Recursive Processing Pattern
Process hierarchical data structures:
workflow:
name: "tree_processor"
steps:
- name: "process_node"
type: "gemini"
prompt:
- type: "static"
content: "Process node: {{inputs.node}}"
- name: "process_children"
type: "for_loop"
iterator: "child"
data_source: "steps.process_node.children"
steps:
- name: "recurse"
type: "pipeline"
pipeline_ref: "tree_processor"
inputs:
node: "{{loop.child}}"
config:
max_depth: "{{inputs.max_depth - 1}}"
Best Practices
1. Pipeline Organization
Single Responsibility:
- Each pipeline should have one clear purpose
- Keep pipelines focused and cohesive
- Avoid mixing unrelated functionality
Naming Conventions:
- Use descriptive names:
validate_user_input.yaml
- Include action verbs:
generate_
,analyze_
,transform_
- Group by domain:
security/scan_vulnerabilities.yaml
Directory Structure:
pipelines/
├── components/ # Small, reusable units
├── workflows/ # Complete business workflows
├── templates/ # Parameterized templates
└── experimental/ # Work in progress
2. Input/Output Design
Clear Interfaces:
# Document expected inputs
workflow:
name: "data_processor"
description: "Processes raw data into structured format"

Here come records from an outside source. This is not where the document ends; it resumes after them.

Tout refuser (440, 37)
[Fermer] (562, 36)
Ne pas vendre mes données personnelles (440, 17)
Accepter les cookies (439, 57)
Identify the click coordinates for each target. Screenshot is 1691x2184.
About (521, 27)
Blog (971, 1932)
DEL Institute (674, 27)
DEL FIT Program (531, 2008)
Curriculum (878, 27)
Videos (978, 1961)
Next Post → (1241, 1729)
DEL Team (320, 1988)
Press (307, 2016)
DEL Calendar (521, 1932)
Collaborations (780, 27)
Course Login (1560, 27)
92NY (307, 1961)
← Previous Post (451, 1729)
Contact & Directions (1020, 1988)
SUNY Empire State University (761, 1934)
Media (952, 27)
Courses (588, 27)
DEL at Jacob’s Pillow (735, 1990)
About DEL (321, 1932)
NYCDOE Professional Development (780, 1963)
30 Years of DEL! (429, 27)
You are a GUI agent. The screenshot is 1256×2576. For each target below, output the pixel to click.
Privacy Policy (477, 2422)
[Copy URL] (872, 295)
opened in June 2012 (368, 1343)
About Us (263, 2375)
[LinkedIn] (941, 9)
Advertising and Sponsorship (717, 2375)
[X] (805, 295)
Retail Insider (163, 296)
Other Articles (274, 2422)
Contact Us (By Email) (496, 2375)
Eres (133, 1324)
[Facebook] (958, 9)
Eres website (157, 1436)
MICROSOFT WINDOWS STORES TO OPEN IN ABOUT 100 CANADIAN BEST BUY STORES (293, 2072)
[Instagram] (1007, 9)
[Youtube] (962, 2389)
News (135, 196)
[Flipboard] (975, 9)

# Future: Input documentation
inputs:
raw_data:
type: "array"
description: "Raw data records to process"
format:
type: "string"
enum: ["json", "csv", "xml"]
description: "Output format"
Minimal Coupling:
- Pass only required data
- Avoid tight coupling between pipelines
- Use clear, documented interfaces
3. Error Handling
Graceful Degradation:
- name: "optional_enhancement"
type: "pipeline"
pipeline_file: "./enhance_data.yaml"
config:
continue_on_error: true
fallback_value: "{{inputs.original_data}}"
Error Context:
- name: "critical_operation"
type: "pipeline"
pipeline_file: "./critical.yaml"
on_error:
- name: "log_error"
type: "set_variable"
variables:
error_context:
pipeline: "critical_operation"
inputs: "{{inputs}}"
error: "{{error}}"
timestamp: "{{now()}}"
4. Performance Optimization
Pipeline Caching:
config:
cache_pipeline: true # Cache parsed pipeline
cache_ttl: 3600 # 1 hour TTL
Lazy Loading:
- name: "conditional_pipeline"
type: "pipeline"
pipeline_file: "./expensive_operation.yaml"
condition: "steps.check.requires_processing"
config:
lazy_load: true # Only load if condition met
Resource Pooling:
config:
reuse_workspace: true # Reuse workspace between runs
pool_size: 5 # Connection pool size
5. Testing Strategies
Isolated Testing:
# Test individual pipeline components
mix pipeline.run pipelines/components/validator.yaml \
--inputs '{"data": "test_data", "schema": "test_schema"}'
Mock Pipelines:
# Use mock pipelines for testing
- name: "test_with_mock"
type: "pipeline"
pipeline_file: "{{TEST_MODE ? './mocks/processor.yaml' : './processor.yaml'}}"
Troubleshooting
Common Issues
1. Circular Dependencies
Error: Circular dependency detected: A -> B -> C -> A
Solution: Review pipeline dependencies and remove cycles
2. Maximum Depth Exceeded
Error: Maximum nesting depth (10) exceeded
Solutions:
- Increase
max_depth
configuration - Refactor to reduce nesting
- Use iterative instead of recursive approach
3. Input Type Mismatch
Error: Expected array for 'items', got string
Solution: Ensure input types match expected types
4. Output Path Not Found
Error: Path 'results.data.value' not found in pipeline output
Solution: Verify the output structure matches extraction paths
Debugging Tools
Execution Tracing:
config:
enable_tracing: true
trace_level: "detailed" # Show all operations
Debug Output:
PIPELINE_DEBUG=true mix pipeline.run workflow.yaml
Execution Visualization:
Execution Tree:
├─ main_workflow (0ms)
│ ├─ data_prep (15ms)
│ │ └─ validator (8ms)
│ │ └─ schema_check: valid
│ ├─ processor (125ms)
│ │ ├─ transform (45ms)
│ │ └─ aggregate (80ms)
│ └─ reporter (22ms)
Performance Analysis
Metrics Collection:
config:
collect_metrics: true
metrics:
- execution_time
- memory_usage
- step_count
Bottleneck Identification:
Performance Report:
- Total Duration: 289ms
- Slowest Pipeline: data_processor (125ms)
- Memory Peak: 234MB
- Total Steps: 15
- Nesting Depth: 3
This reference provides comprehensive documentation for pipeline composition in Pipeline YAML v2 format, enabling powerful modular workflow design.